Erasing History?

The Roman Way to Memorialize a Painful Past

Stephen Blair
EIDOLON

--

Tondo of the Severan Dynasty (ca. 199 CE) with the face of Geta removed

What do you do when a violent movement that threatened to destabilize the country has been neutralized, but triumphant statues of the rebellion’s heroes still stand as visible symbols of its pernicious ideology?

If you walked through New York’s Union Square on August 18, 2016, you may have seen a rare type of monument not entirely unfamiliar to certain periods of classical antiquity: a standing nude sculpture of a prominent politician. Admittedly, the paunchy representation of Donald Trump set up in five American cities by the anarchist collective INDECLINE was missing the ephebic musculature of a nude marble Hadrian, but that was because the statue’s purpose was not to celebrate, but to degrade and humiliate its subject. The statue, entitled “The Emperor Has No Balls,” was widely criticized by Trump opponents as well as supporters.

What many on the left found horrifying about the statue was that it seemed to condone the expression of intellectual opposition to a politician’s platform through the ridicule and shaming of his body. In a way, the statue was self-defeating, since its power derived from the same objectification and fat-shaming that had helped to make Trump objectionable in the first place. It was stooping to his level.

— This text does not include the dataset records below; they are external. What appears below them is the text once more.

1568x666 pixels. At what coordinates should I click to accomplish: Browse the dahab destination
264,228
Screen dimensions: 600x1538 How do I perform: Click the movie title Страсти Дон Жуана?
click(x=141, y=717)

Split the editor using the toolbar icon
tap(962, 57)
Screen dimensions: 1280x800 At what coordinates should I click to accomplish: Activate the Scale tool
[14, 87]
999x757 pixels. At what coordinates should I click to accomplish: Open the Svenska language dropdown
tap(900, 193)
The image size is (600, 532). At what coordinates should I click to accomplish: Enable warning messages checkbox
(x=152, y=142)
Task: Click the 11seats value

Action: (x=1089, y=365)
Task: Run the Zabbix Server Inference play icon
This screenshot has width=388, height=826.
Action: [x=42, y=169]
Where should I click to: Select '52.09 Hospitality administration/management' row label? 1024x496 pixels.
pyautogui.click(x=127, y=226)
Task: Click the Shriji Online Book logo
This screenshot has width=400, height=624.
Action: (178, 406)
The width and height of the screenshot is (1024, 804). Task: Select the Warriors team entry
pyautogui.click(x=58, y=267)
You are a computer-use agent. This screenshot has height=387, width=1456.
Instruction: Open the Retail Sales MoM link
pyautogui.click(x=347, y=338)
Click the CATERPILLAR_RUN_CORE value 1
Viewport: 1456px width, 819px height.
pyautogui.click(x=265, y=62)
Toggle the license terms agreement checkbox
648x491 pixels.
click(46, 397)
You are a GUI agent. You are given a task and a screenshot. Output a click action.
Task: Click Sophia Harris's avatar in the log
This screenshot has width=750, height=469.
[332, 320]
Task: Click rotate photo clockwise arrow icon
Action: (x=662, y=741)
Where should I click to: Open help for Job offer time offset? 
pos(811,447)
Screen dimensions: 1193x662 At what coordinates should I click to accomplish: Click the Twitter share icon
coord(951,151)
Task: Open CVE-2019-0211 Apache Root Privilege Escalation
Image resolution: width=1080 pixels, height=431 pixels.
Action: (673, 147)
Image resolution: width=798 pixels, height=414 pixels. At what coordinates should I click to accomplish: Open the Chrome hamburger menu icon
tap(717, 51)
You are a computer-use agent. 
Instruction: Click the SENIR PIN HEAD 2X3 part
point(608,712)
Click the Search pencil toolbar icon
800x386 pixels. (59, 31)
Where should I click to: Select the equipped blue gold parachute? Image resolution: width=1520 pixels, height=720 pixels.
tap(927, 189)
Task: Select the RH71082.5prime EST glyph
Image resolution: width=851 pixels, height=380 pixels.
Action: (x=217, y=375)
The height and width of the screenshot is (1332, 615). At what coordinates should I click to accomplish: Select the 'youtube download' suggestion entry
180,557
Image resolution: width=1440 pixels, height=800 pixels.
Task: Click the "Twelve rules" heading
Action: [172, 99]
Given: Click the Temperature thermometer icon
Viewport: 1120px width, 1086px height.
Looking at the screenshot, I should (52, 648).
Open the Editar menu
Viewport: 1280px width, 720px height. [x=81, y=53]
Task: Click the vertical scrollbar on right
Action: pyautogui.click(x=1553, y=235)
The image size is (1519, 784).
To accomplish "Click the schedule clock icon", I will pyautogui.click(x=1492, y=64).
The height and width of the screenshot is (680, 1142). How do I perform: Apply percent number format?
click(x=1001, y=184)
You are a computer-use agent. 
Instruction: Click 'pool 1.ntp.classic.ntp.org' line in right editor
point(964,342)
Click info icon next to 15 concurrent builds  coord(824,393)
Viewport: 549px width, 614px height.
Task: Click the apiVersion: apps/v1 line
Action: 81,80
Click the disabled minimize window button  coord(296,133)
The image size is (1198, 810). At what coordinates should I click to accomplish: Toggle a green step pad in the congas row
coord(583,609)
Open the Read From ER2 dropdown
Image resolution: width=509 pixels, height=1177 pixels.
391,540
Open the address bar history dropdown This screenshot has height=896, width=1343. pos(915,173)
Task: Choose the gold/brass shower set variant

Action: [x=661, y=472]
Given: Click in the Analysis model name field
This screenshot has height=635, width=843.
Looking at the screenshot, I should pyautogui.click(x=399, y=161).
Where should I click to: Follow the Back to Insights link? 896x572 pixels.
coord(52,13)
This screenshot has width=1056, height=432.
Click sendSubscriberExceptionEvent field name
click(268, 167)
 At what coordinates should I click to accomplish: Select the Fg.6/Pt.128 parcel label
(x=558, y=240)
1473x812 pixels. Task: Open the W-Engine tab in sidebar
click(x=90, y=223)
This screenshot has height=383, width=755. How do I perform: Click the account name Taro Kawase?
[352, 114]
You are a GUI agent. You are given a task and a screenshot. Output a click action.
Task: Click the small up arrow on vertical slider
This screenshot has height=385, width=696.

On the other hand, stooping to his level was also part of the point. The statue, after all, was a response to the dishearteningly long-lived public debate among candidates for the Republican presidential nomination over the size of Donald Trump’s hands and implicitly corresponding genitals. In March, everyone had watched in astonishment as Trump and Marco Rubio repeatedly discussed Trump’s bodily proportions on the campaign trail with the seriousness and vigor usually reserved for policy issues of real importance.

What was surprising about the statue, then, was that its offensive bathos wasn’t original, but was a feature of the political discourse to which it was responding. Obviously the nude statue was a nasty and vulgar lampoon; what was incredible was that nasty and vulgar lampoon had now become indistinguishable from the rhetoric of actual candidates for the Republican nomination to the presidency. As a bystander observing one of the statues succinctly put it: “It’s kind of juvenile, but so is he.”

If there’s any lesson in this otherwise unedifying episode in American political culture, it may be that the statue of a politician’s body is a site for working out deeper issues within the body politic. Almost a year later, on August 12, 2017, the rhetorical power of statues was made painfully clear in Charlottesville, VA, as a demonstrator at a white-supremacist rally protesting the removal of a statue of Confederate general Robert E. Lee killed a counter-protestor and injured 19 others with his car. It was perhaps the first time in American history that racial hatred and division erupted into deadly violence over a classicizing bronze equestrian statue.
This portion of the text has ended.